Health systems research

Jacinta Nzinga

Jacinta Nzinga is a DPhil student at the KEMRI-Wellcome Trust Research Programme in Nairobi, Kenya. She examines how efforts to improve service delivery through adoption of recommended practices in Kenyan hospitals depend on health workers’ responses to improvement efforts, hospital context, actions of unit heads and the interaction between them.

The KEMRI-Wellcome Trust research programme

The KEMRI-Wellcome Trust Research Programme is a major Wellcome Trust’s overseas programmes. Its work has had a major influence on national and international health policy. Research spans a wide variety of topics and disciplines including research on malaria and bacterial and viral infectious diseases, work to map disease risk and intervention coverage and work on research ethics and health systems strengthening.

Jacinta Nzinga: Hospitals, health workers and service delivery in Kenya

My professional background is a social scientist. Actually it stems from my empiric research work and from my studentship. I have an undergraduate degree in environmental health, which is really basic public health, from Kenya. I also have a Masters in global health from Oxford University and I am currently a PhD student in Organisational Studies at Warwick Business School. My current research explores how health workers influence hospital context and how this interacts to influence the service delivery in public hospitals in Kenya. Mainly the focus is on examining the social context in which health care service delivery happens.

It is an important area of study because in health system strengthening the lowest level of the health system is largely ignored and the social context is rarely addressed, or not addressed at all. Looking at health workers, their influences, their perceptions, their attitudes and the structures around them in terms of resources, managers, leadership – those are important things that influence the delivery of service. A lot of focus has been on interventions and quantitative surveys and I feel this area of work that I am doing offers a different perspective in answering this question.

The methods that I use in my research are mainly drawn from social science, psychology and management studies. Therefore I mainly use qualitative methods that include informal interviews, observations, narratives, or stories. I have found that having informal chats with people off the record and outside hospital settings provides even richer data.

For me I feel that it is a new emerging area and there isn’t a lot that has been done in it and because I mainly use qualitative methods there isn’t a lot of statistics. But it is an area that is being increasingly recognised as being an important area of study.

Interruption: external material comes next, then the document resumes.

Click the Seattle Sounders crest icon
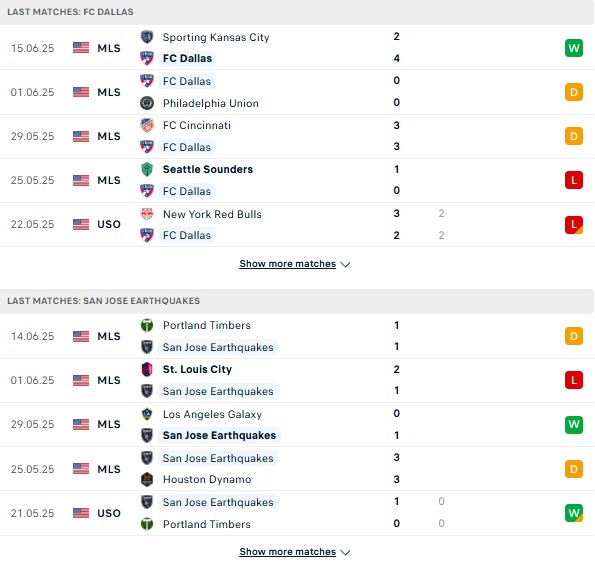 [147, 169]
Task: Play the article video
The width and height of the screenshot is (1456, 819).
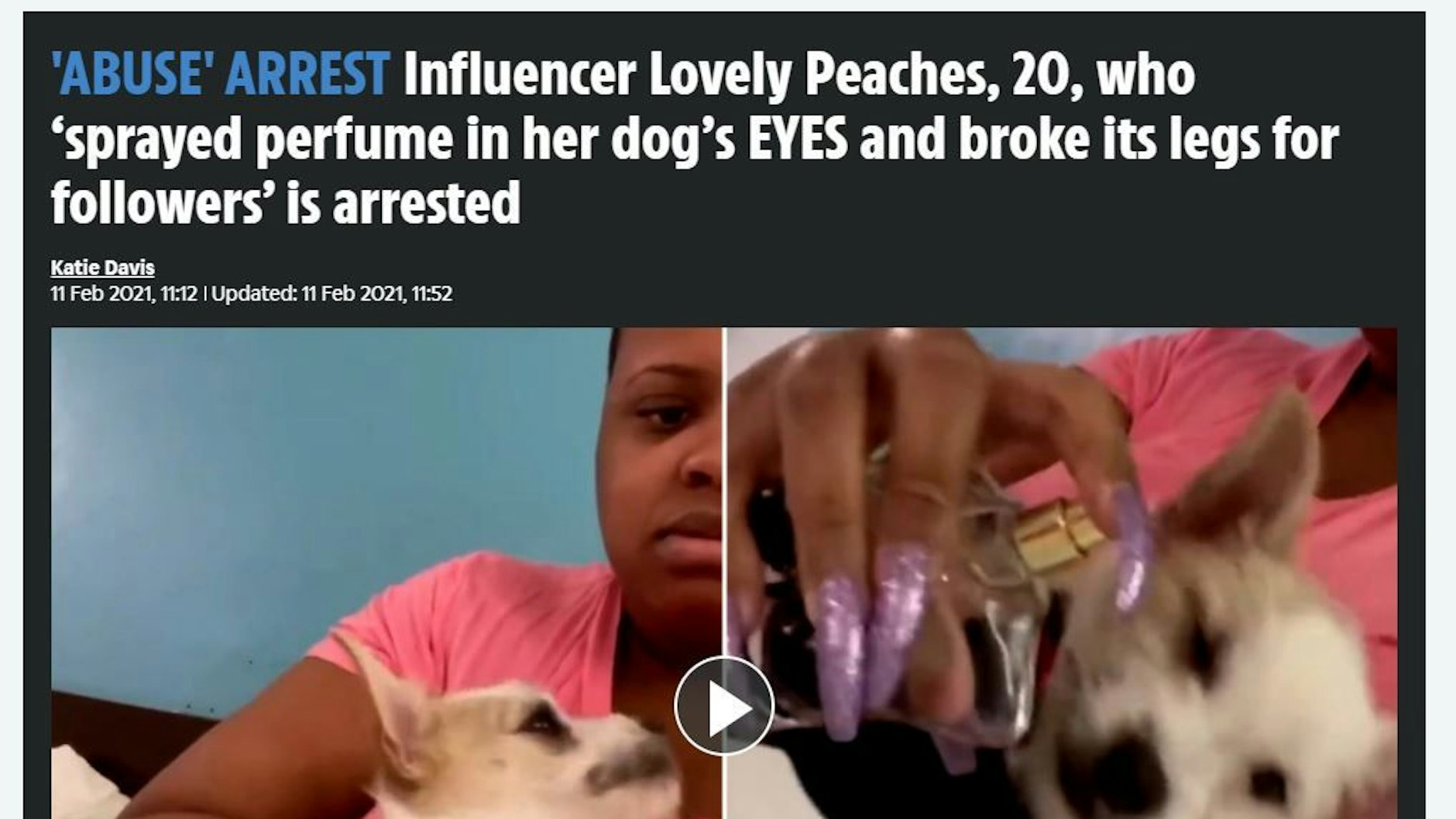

I think gradually people are beginning to appreciate the value of social science research because if for example you have provided a resource of a study that you have conducted and you have graphs and charts then people don’t really understand what is happening in the background. It provides a good comparative way of looking at what’s really happening and people are increasingly starting to listen to the noise behind the numbers.

I’d tell those young people that it is a good place to start if you are genuinely inquisitive about the everyday nature of things and to continue in that line if enjoy being intellectually challenged every day. But I would tell them that it is a very sad place to start if you are looking to get rich.